Anfang 1623 fanden die ersten größeren Truppendurchzüge in Ravensberg statt. Der „Tolle“ Christian (II.) von Braunschweig-Wolfenbüttel (1599-1626), der seinen Beinamen nicht aus ehrlicher Bewunderung heraus erhielt, sondern wohl aus einer Mischung zugeschriebener Wildheit und Tollkühnheit, erschien auf seinem Weg in die Niederlande mit einem protestantischen Heer bei Vlotho und erhob massive Kontributionen von den Ämtern und Städten, darunter Bielefeld. Ergänzt wurden diese Geldzahlungen bis in den Sommer hinein durch Plünderungen von Feldern und Vieh.
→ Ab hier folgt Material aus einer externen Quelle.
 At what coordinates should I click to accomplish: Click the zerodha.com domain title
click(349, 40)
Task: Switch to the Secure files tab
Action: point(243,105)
Vor dem heranrückenden Liga-Generalissimus Johann T’Serclaes von Tilly (1559-1632) wich Christian wie geplant Richtung Niederlande aus, wurde aber kurz vor der Grenze bei Stadtlohn mit 15.000 Mann von der stärkeren Armee Tillys gestellt und, trotz strategisch günstiger Position, am 6. August 1623 vernichtend geschlagen. Tillys Truppen hatten zuvor die Grafschaft Ravensberg kaum besser behandelt.
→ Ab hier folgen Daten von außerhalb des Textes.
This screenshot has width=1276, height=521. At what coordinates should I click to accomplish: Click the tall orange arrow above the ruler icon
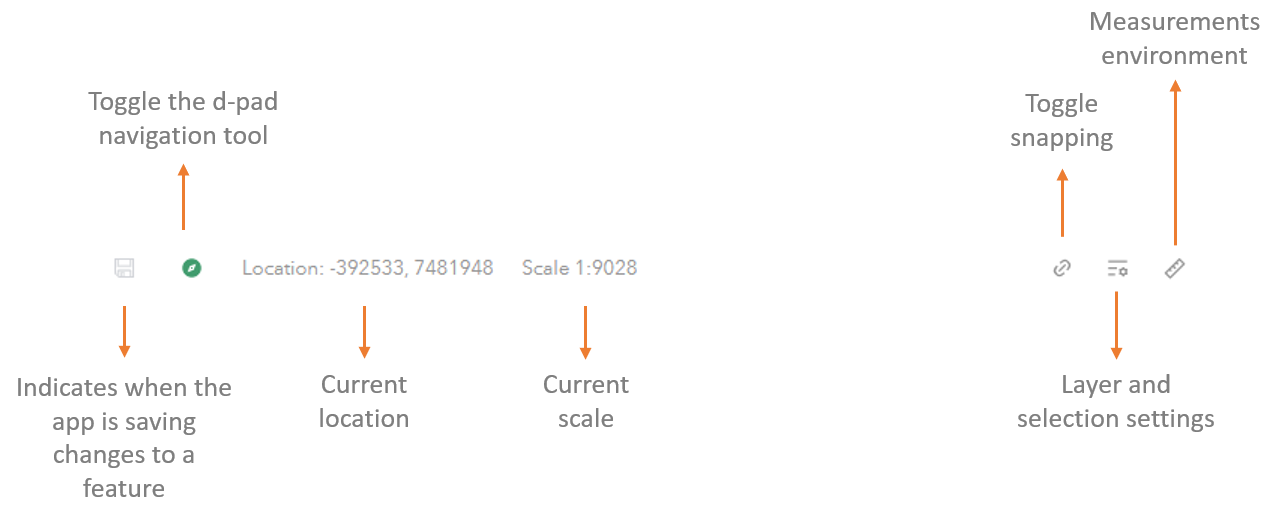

Im September 1623 rollte die nächste Plünderungswelle Richtung Bielefeld, Brackwede und Heepen, als Einheiten der katholisch-ligistischen Armee, die Lippstadt belagerten, immer wieder die Nachbarterritorien heimsuchten. Bielefeld wandte sich am 24. September 1623 Hilfe suchend an den brandenburgischen Kurfürsten Georg Wilhelm (1595-1640), der allerdings weit entfernt und nicht in der Lage war, wirksam einzugreifen. Nachdem Johann III. von Rietberg (1566-1625) Lippstadt für die Liga erobert hatte, wandte er sich der Sparrenburg zu. Nach kaum 14-tägiger und eher verhalten aggressiver Belagerung gab Burgkommandant Wilhelm de Viry, dem der Ruf vorauseilte, dass er „nicht beißen und standhalten“ werde, tatsächlich auf. Sparrenburg und Bielefeld fielen in die Hand der Liga, bald darauf übernahmen Verbündete aus Spanien. Deren Kommandant, Henri d´Orsinfaing, erarbeitete sich in den nächsten Jahren einen unschönen Ruf. Mit 150 Mann lag der auf dem Sparenberg, 60 Mann sicherten Vlotho, der Rest der Truppe war in Bielefeld untergebracht. Eine Anordnung Ambrosio Spinolas (1569-1630) sollte die spanischen Soldaten disziplinieren, exzessive Plünderungen und Schlimmeres verhindern. Die „Spanische Furie“ von 1576, als in Antwerpen 8. – 10.000 Einwohner von spanischen Söldnern niedergemetzelt worden waren, sollte sich nicht wiederholen. Kommandant d´Orsinfaing handelte mit den Landständen Schutzgeldzahlungen aus, forderte aber bald erhöhte Abgaben und ließ sich dabei auch nicht von Anordnungen seiner Vorgesetzten schrecken. Seine Drohungen machte er bald wahr, ließ zuweilen Beamte und Landadlige inhaftieren, um die Forderungen zu erpressen.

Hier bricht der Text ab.